‘Subversive’ NSA forced to back down over cyber encryption techniques
US allies, distrustful of the NSA, have forced the agency to abandon some data encryption techniques it sought to set as the global standard, over fears the spy agency already knew how to bypass the security.
Trust in the NSA is at an all-time low following whistleblower Edward Snowden's revelations that, among other things, it had previously promoted technology it could penetrate and had plotted to manipulate international standards.
This mistrust has manifested itself in a series of closed-door meetings, held around the world over the last three years, Reuters reports. The NSA was trying to push through two encryption techniques, Simon and Speck, that it said were needed for defensive purposes.

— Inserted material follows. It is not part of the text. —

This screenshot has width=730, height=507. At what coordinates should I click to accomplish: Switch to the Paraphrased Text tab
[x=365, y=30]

Putin: Malware created by intelligence services can backfire on its creators https://t.co/t0aFkUzeeg— RT (@RT_com) May 16, 2017
However, during the meetings with the International Organisation of Standards (ISO), an independent organization with delegations from 162 countries, deep mistrust emerged. Allies pushed back against the NSA’s proposals, fearing that the agency was trying only to promote the techniques because they knew how to get around them.
Interviews and emails, seen by Reuters, confirm that academics and industry experts from a host of allied nations including Israel, Japan and Germany fought to have the NSA back down, though the agency didn’t give up their fight easily.

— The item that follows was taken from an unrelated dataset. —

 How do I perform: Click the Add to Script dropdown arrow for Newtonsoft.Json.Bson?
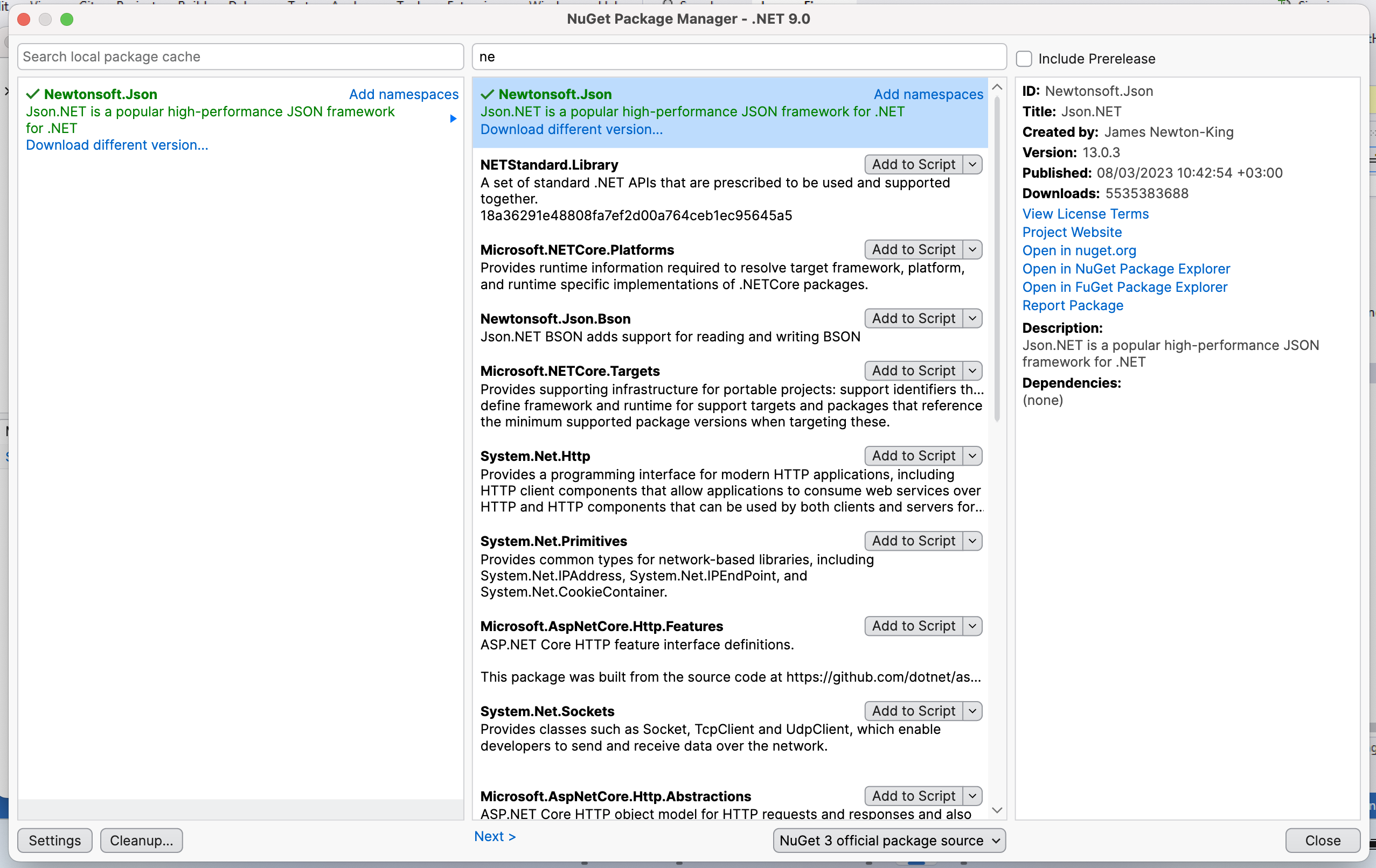(x=971, y=318)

Citing a lack of peer-reviewed publications by the designers, the lack of adoption by industry and an unclear need for Simon and Speck, the ISO twice delayed the approval process. Questions over the NSA’s motives were clear.
“I don’t trust the designers,” Israeli delegate Orr Dunkelman, told Reuters. “There are quite a lot of people in NSA who think their job is to subvert standards. My job is to secure standards.”

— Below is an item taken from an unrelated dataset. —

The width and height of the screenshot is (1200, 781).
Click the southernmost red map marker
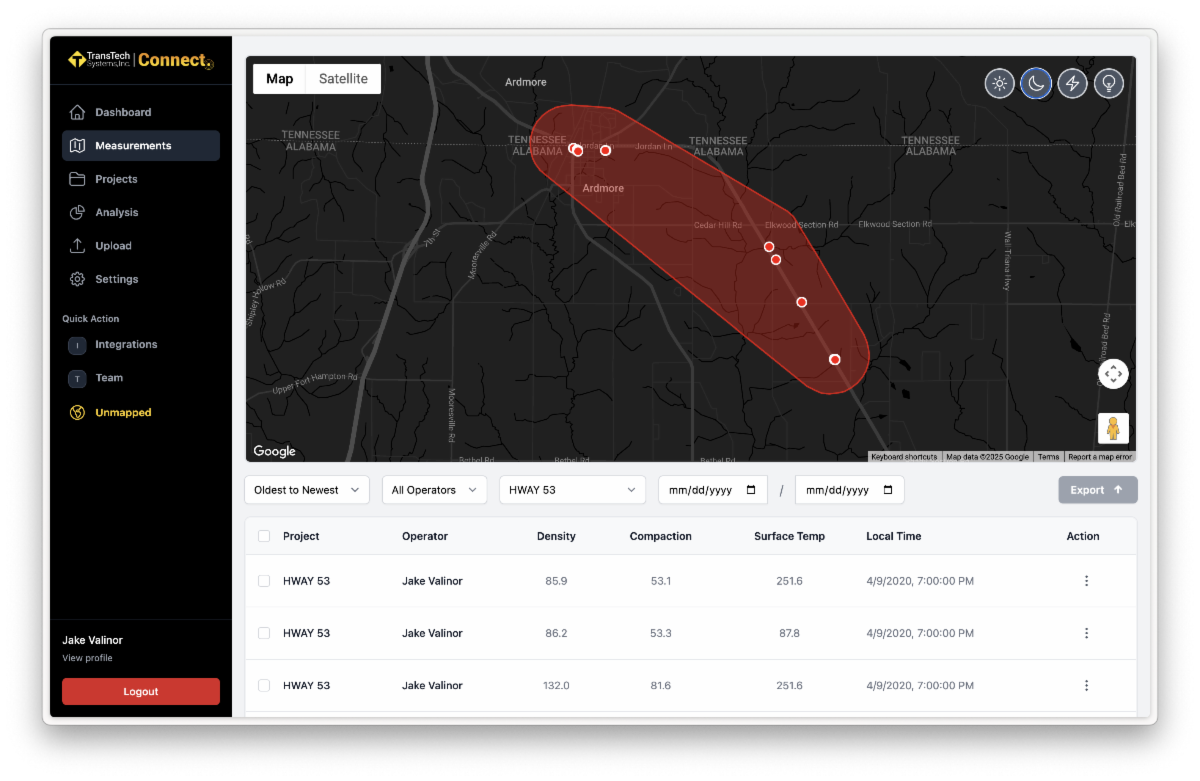835,359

NSA collected over 151mn phone records in 2016 having warrants for only 42 terrorist suspectshttps://t.co/17IAqkgn0p— RT America (@RT_America) May 3, 2017
Even former NSA employees doubted the need for the new ciphers. “There are probably some legitimate questions around whether these ciphers are actually needed,” said retired agent, and former head of the now-disbanded Information Assurance Directorate, Curtis Dukes.
Similar encryption techniques already exist and the need for new ones is theoretical, he added.
Even if it wasn’t a total victory, the NSA agreed to drop all but the most powerful versions of Simon and Speck, with the techniques now being put forward for the final stage of approval. The vote will be held next February.